__Entries from a dataset__:
** BEGIN **

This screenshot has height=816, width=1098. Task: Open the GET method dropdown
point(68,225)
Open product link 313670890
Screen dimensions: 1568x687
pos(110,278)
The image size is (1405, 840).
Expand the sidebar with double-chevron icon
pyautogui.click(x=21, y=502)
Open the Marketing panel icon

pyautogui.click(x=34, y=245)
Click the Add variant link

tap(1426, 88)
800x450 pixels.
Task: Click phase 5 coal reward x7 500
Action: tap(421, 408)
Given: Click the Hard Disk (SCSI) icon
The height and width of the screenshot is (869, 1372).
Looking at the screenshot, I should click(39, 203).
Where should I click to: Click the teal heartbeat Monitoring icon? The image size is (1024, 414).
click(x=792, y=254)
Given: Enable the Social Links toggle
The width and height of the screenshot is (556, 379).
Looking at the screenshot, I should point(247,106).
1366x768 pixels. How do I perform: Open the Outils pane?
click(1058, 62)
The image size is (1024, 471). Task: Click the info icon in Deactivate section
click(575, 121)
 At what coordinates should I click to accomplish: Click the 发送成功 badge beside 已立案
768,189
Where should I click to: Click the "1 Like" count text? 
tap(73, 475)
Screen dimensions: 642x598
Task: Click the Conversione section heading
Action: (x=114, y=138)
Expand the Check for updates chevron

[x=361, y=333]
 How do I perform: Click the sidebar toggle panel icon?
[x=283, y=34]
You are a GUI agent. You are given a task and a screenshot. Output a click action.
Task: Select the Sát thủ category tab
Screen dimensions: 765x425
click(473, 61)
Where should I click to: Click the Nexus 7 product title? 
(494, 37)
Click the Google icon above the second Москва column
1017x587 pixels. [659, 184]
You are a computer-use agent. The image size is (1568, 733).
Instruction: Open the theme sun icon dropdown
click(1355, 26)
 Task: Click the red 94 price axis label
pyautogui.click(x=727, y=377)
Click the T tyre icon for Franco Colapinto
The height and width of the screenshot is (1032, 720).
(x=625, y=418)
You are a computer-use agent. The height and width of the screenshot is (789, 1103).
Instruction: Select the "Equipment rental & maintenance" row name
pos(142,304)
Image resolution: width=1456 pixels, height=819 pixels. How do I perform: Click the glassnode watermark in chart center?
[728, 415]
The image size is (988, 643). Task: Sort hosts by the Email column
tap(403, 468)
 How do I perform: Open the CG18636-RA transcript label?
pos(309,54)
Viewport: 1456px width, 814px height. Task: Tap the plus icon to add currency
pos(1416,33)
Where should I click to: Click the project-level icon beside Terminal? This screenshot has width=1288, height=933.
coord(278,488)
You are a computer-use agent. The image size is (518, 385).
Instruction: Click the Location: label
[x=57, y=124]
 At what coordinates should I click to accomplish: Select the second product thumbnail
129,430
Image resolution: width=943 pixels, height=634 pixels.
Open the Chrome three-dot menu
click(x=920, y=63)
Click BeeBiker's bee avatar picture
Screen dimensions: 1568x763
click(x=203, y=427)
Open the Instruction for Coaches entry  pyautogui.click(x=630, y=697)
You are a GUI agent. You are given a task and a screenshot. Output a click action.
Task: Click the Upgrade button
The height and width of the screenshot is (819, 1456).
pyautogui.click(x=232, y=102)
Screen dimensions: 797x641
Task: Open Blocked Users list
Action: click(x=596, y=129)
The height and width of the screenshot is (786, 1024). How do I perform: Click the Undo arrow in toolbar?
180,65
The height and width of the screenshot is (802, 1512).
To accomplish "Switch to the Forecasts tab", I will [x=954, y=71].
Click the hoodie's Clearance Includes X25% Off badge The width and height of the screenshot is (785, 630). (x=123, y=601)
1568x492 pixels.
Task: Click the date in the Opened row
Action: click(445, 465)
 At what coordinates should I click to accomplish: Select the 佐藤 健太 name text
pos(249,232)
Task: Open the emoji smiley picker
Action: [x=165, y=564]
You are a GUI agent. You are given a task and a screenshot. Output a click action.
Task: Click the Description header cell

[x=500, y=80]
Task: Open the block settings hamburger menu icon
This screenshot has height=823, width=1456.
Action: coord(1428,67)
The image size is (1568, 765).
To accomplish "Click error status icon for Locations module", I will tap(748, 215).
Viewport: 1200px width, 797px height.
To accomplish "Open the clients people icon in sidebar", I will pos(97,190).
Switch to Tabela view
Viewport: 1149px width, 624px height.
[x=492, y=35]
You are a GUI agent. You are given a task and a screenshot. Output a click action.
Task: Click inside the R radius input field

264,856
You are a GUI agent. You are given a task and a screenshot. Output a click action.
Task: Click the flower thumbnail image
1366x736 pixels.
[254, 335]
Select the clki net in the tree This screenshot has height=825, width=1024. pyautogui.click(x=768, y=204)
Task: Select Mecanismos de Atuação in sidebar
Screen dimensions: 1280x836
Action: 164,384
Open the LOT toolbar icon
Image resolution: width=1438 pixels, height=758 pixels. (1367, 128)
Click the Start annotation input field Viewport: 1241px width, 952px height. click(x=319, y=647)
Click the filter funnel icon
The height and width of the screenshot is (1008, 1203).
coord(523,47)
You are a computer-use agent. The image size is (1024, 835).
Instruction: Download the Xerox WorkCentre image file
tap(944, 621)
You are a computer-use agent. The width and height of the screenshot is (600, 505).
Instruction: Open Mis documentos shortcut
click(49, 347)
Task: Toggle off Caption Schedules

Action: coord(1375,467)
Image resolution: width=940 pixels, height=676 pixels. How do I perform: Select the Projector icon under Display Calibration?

** END **

__THE REQUEST__: Express the stretch of material from the line containing "Viewport: 1456px width, 814px" through the line containing "[x=57, y=124]" as a two-column CSV with the headers instruction and action, one row per request pairing its text with its answer. Put each in a single quoted field, with line breaks replaced by spaces.

__RESULT BELOW__:
instruction,action
"Viewport: 1456px width, 814px height. Task: Tap the plus icon to add currency","pos(1416,33)"
"Where should I click to: Click the project-level icon beside Terminal? This screenshot has width=1288, height=933.","coord(278,488)"
"You are a computer-use agent. The image size is (518, 385). Instruction: Click the Location: label","[x=57, y=124]"